Crowd Storms Court to Hear Dr. Wynekoop.
Crowd Storms Court
to Hear Dr. Wynekoop.

Crowd Storms
Court to Hear
Dr. Wynekoop
_____

Doctor - Daughter Relates
Discovery of Slain
Girl's Body.

    Chicago, March 1 (AP).--With lips trembling, Catherine Wynekoop, physician-daughter of Dr. Alice Lindsay Wynekoop, charged with the murder of her daughter-in-law, Rheta, testified in her mother's defense today that she had heard Rheta make a threat which indicated she contemplated suicide.

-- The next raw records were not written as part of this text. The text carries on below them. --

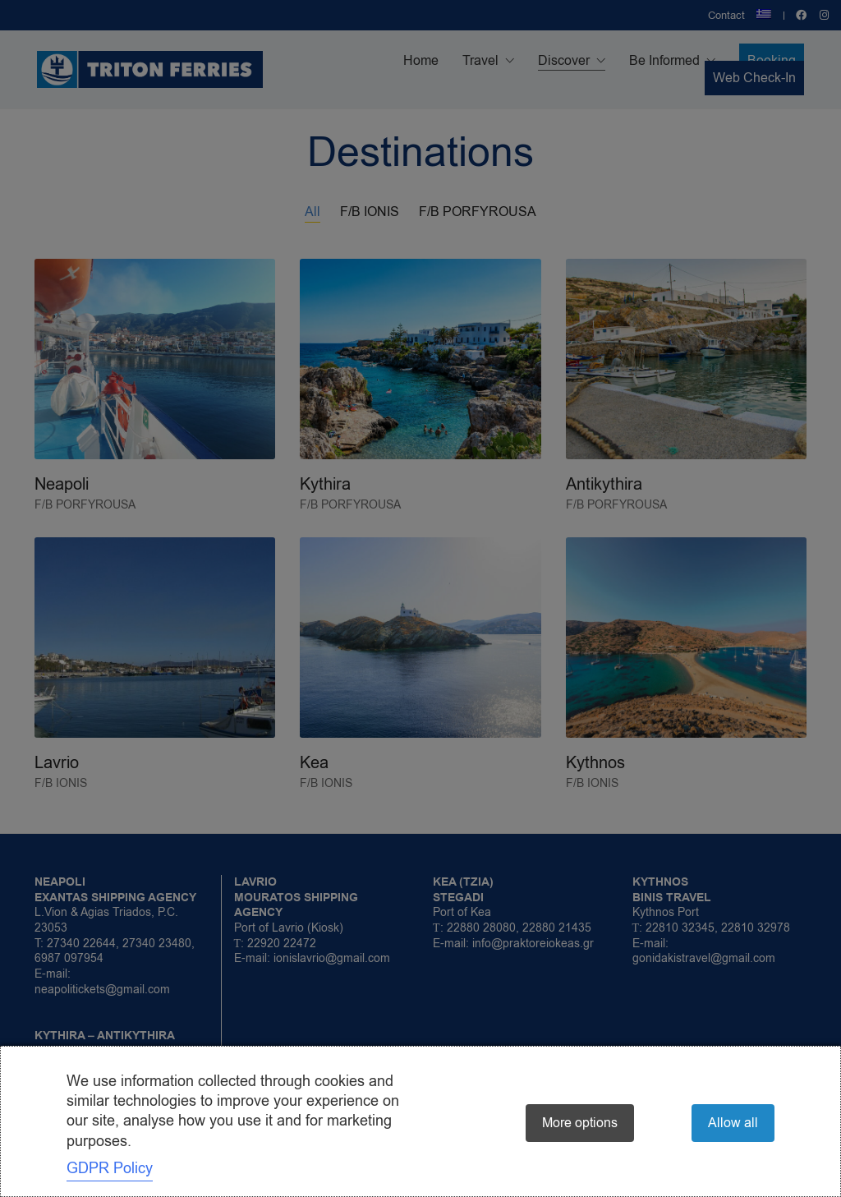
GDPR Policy (110, 1168)
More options (580, 1123)
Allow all (733, 1123)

    Spectators who again today stormed the courtroom, sat silent as the 25-year-old physician told for the first time the sequence of dramatic incidents after comely Rheta's body was found drenched in blood on the operating table in the gloomy West Side home of her mother.

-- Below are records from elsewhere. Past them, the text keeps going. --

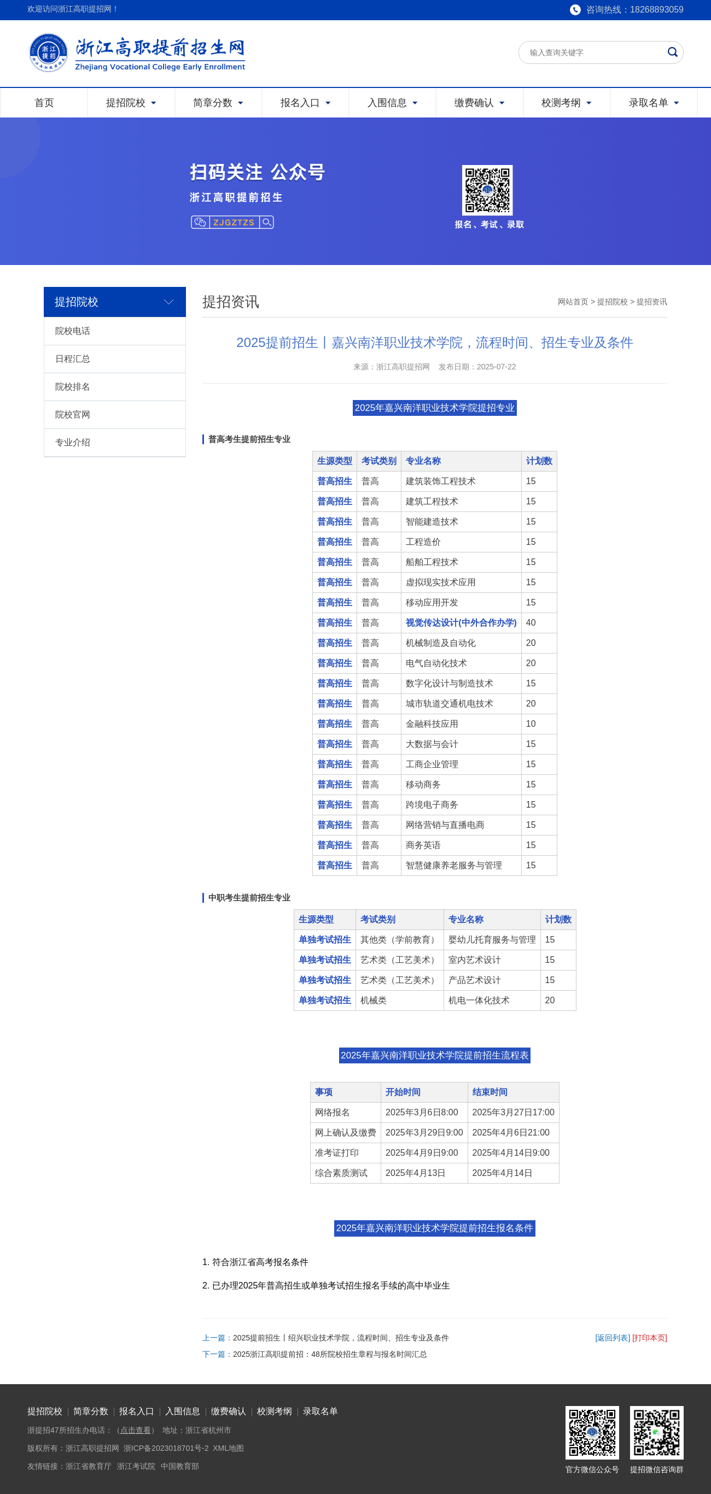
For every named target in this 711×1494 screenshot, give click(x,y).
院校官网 (72, 414)
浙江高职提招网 (92, 1448)
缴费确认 (228, 1411)
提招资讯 (652, 301)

    Dr. Catherine told of a visit to Rheta the Sunday before the young wife's death.
    She said Rheta was crying with unhappiness over neglect by her husband, Earle Wynekoop, brother of Catherine.
    She said Rheta told her she would "do something Earle would be sorry for."

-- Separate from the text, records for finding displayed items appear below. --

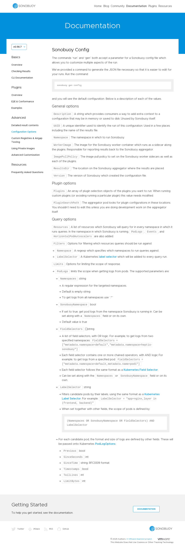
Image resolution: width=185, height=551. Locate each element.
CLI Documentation (22, 78)
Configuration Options (23, 132)
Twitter (17, 529)
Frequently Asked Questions (27, 172)
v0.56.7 (17, 47)
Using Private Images (23, 148)
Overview (16, 65)
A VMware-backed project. (148, 539)
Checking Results (20, 71)
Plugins (152, 6)
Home (98, 6)
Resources (165, 6)
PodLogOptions (105, 444)
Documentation (136, 6)
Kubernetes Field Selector (141, 370)
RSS (48, 529)
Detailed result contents (25, 125)
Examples (16, 108)
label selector (108, 257)
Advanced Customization (25, 155)
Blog (106, 6)
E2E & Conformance (22, 101)
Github (63, 529)
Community (118, 6)
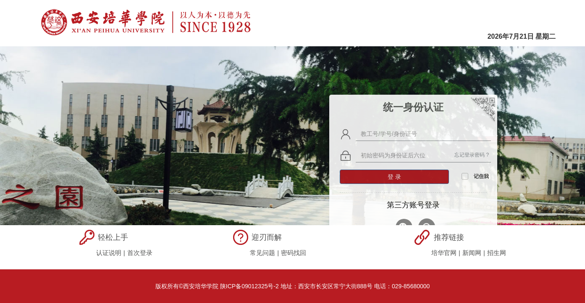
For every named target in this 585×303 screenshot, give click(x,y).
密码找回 (293, 252)
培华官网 (443, 252)
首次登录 (139, 252)
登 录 (394, 176)
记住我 (481, 176)
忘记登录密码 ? (471, 155)
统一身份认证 (413, 107)
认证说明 (108, 252)
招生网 (496, 252)
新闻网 (471, 252)
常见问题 (262, 252)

    Q.--What did you tell Rheta?
    A.--I told her that if she ever did anything like she was threatening to it would break mother's heart.
    Dr. Catherine's appearance as a defense witness presaged the calling of her mother to the witness box. Indications had been that the mother might take the stand today, and interest flared high as spectators swarmed into the criminal courts building in an attempt to gain entrance to the courtroom.
    The aged defendant probably will take the stand tomorrow. Throughout her daughter's testimony, she sat nervously toying with a water glass, her pallid face constantly lifted to watch her daughter.
    Dr. Catherine, looking younger than her years and decidedly unprofessional in a navy blue silk dress, was a deathly white when she took the stand.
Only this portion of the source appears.